Qual era la situazione politica e sociale di Norvegia e Islanda nel medioevo?
Fino al 1262 – anno in cui l’Assemblea generale riconosce l’autorità sull’isola del re di Norvegia – l’Islanda costituisce un caso unico nel panorama dell’Europa medievale. La comunità islandese, infatti, dopo la colonizzazione non si organizza secondo il modello monarchico che, in quegli stessi anni, si stava affermando in Scandinavia, ma dà vita a un sistema “repubblicano”. In passato si è spesso voluto riconoscere in questo sistema una sorta di democrazia medievale, ma si tratta di una semplificazione anacronistica. L’Islanda del medioevo era retta da un complesso sistema di assemblee locali al cui vertice stava l’Assemblea generale (Alþingi), a cui partecipavano i capi locali e i loro sostenitori. L’Assemblea generale poteva deliberare nuove leggi e, nel corso delle sue riunioni, potevano essere emessi verdetti sulle dispute tra i diversi capi. Mancava però del tutto un organo esecutivo e le sentenze dovevano essere applicate dalla parte in causa vincitrice. Già dal XII secolo, un gruppo ristretto di famiglie andò via via allargando la propria base di potere e assunse il controllo dell’Assemblea generale.
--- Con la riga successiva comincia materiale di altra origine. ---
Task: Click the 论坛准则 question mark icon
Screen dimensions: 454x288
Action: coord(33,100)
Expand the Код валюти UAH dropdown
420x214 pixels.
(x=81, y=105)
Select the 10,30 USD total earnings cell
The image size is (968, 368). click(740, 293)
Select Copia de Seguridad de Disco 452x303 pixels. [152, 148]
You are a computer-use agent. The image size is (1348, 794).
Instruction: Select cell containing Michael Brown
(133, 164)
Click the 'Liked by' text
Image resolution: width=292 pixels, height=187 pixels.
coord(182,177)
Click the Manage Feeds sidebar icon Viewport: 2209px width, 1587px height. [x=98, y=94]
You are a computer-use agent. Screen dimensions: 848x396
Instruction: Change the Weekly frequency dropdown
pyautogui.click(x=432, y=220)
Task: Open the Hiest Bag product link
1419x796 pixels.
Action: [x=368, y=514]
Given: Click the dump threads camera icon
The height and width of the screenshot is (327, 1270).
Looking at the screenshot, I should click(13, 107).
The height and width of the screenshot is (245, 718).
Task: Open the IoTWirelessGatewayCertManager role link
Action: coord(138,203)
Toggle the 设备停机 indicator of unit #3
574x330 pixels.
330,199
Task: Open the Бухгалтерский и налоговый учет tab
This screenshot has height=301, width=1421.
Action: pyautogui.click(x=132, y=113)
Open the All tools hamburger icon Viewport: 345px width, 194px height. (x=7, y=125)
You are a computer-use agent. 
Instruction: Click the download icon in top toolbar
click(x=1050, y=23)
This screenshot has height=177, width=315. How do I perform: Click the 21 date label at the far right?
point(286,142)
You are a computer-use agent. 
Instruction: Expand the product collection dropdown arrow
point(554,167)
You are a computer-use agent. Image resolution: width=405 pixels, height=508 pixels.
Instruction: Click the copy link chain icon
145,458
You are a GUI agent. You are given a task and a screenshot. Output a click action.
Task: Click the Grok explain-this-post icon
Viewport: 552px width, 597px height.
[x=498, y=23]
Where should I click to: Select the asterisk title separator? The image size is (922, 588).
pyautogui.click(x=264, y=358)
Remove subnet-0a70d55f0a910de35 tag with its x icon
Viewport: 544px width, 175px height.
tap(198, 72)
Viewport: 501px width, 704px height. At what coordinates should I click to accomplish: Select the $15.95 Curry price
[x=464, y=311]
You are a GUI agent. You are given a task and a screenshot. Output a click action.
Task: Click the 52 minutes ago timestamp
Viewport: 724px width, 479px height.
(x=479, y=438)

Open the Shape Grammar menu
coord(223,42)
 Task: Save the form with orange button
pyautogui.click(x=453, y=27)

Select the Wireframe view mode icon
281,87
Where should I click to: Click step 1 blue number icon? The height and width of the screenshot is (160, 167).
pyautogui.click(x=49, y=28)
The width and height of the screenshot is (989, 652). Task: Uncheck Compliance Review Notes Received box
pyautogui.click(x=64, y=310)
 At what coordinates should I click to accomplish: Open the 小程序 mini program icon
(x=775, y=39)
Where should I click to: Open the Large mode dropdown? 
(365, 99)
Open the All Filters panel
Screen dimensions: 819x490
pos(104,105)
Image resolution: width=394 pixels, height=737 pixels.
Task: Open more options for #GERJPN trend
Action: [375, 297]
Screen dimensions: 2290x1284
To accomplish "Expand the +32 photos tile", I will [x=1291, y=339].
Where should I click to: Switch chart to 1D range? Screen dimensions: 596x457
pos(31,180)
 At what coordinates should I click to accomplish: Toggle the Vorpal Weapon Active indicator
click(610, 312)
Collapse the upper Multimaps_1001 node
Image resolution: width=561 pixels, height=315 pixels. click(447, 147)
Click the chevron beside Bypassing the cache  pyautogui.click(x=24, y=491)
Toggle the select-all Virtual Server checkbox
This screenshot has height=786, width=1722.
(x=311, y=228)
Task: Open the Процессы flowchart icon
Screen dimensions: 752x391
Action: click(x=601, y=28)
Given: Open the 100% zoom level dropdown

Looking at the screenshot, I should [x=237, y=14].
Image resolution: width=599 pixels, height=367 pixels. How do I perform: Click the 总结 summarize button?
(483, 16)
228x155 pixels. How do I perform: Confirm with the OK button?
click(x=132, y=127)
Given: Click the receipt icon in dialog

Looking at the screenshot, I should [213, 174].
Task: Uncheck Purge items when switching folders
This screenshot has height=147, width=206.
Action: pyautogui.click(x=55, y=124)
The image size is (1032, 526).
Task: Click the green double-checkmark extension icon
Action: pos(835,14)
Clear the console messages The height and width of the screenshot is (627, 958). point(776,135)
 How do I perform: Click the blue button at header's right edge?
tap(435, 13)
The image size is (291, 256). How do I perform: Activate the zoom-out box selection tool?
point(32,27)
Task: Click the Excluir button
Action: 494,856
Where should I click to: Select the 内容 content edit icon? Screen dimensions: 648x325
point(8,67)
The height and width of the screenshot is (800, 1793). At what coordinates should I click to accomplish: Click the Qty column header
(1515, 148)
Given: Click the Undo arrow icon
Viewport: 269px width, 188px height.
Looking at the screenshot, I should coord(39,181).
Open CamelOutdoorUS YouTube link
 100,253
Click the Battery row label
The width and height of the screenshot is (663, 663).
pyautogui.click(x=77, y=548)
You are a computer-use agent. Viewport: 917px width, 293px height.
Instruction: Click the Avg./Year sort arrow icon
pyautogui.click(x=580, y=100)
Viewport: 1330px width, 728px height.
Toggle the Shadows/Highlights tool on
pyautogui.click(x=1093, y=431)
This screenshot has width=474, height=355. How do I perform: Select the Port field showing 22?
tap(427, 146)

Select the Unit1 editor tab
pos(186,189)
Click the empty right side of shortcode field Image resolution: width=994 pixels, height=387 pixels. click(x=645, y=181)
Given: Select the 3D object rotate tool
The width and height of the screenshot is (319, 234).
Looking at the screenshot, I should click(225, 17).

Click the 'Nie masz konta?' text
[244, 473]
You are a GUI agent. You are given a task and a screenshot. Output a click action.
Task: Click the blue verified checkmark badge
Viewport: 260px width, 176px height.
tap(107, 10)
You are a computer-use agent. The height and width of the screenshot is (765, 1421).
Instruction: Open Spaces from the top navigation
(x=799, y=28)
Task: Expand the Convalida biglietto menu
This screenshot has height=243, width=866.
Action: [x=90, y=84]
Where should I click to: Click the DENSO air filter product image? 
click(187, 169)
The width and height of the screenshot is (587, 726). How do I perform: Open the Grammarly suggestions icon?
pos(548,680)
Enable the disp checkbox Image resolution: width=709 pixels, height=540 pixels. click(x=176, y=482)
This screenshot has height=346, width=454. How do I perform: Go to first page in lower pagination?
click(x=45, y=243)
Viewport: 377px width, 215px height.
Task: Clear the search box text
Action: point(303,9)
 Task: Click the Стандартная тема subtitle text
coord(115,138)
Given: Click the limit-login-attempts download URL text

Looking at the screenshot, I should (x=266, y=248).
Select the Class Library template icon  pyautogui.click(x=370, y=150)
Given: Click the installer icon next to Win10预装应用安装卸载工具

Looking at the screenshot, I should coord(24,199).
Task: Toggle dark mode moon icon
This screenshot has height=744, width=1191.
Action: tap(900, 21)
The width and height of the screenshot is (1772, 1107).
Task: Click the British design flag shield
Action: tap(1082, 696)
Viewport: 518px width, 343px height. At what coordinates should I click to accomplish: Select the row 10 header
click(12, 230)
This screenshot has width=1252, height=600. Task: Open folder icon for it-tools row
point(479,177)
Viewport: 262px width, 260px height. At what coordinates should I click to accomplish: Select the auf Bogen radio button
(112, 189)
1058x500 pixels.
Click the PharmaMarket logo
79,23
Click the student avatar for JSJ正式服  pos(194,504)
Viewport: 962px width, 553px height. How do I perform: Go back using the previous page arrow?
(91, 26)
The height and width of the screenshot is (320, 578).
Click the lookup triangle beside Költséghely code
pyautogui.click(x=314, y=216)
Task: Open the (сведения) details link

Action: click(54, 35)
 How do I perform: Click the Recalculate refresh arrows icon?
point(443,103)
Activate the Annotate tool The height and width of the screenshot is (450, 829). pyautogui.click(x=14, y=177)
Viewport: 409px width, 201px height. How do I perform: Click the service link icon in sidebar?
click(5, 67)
La tendenza di ognuna di queste famiglie ad allargare il proprio territorio di influenza e ad assoggettare le famiglie rivali portò a un’endemica conflittualità, a una guerra civile che devastò il paese per tutta la prima metà del XIII secolo e in cui ognuna delle parti in conflitto cercava di assicurarsi l’appoggio del re di Norvegia. Infine, come abbiamo detto, l’unica soluzione capace di porre fine agli scontri apparve quella di consegnare il potere nelle mani del sovrano norvegese. La storia islandese dei secoli XII-XIII può dunque essere intesa come un tentativo fallito di trasformare un sistema oligarchico in uno monarchico, e il fallimento fu dovuto al fatto che nessuna delle fazioni in lotta aveva la forza sufficiente per imporsi sulle altre. In Norvegia, invece, nonostante l’esistenza di numerose piccole entità politiche in lotta tra di loro, nello stesso periodo storico un potere monarchico centralizzato riuscì, sia pur faticosamente e tra numerosi arretramenti, ad affermarsi, e il XIII secolo è dominato dalla figura di un monarca colto e abile come Hákon IV.
Come nascono le saghe?
Questo è sicuramente il problema più difficile da risolvere. Come abbiamo detto, i presupposti sociali e materiali si formano nel primo secolo dopo la conversione: la materia prima per la pergamena viene fornita dall’allevamento, le competenze scrittorie vengono acquisite grazie alla formazione del clero all’estero, la possibilità di scrivere testi narrativi in volgare viene confermata dall’esempio delle tradizioni celtiche. Tutto questo però non spiega come mai in Norvegia e in Islanda – ma soprattutto in Islanda – venga prodotto nell’arco di un paio di secoli un corpus di narrazioni in prosa volgare che non ha uguale nel resto d’Europa. Una risposta certa non l’avremo probabilmente mai; credo però che alcuni fattori importanti, in questo fenomeno, siano individuabili. In primo luogo va tenuto conto che, proprio per la scarsa numerosità della comunità islandese, le stesse famiglie occupavano le posizioni più eminenti sia della società laica, sia di quella ecclesiastica. Questo, naturalmente, non significa che non potessero esserci tensioni e scontri tra poteri secolari e poteri ecclesiali, significa però che gli “specialisti della scrittura” appartenevano in genere alle stesse stirpi che controllavano le istituzioni politiche dell’isola. Non credo sia un caso se la produzione di saghe sulla storia dei sovrani scandinavi e sui colonizzatori dell’Islanda abbia inizio a partire dalla seconda metà del XII secolo, nel periodo quindi in cui le strategie politiche dell’oligarchia ponevano con urgenza la questione dell’assetto istituzionale dell’isola e dei suoi rapporti con la Corona norvegese. In quel particolare contesto politico e culturale, la ricostruzione della memoria e l’esaltazione di certe figure di capostipiti potevano assumere forza di legittimazione delle posizioni di potere del presente.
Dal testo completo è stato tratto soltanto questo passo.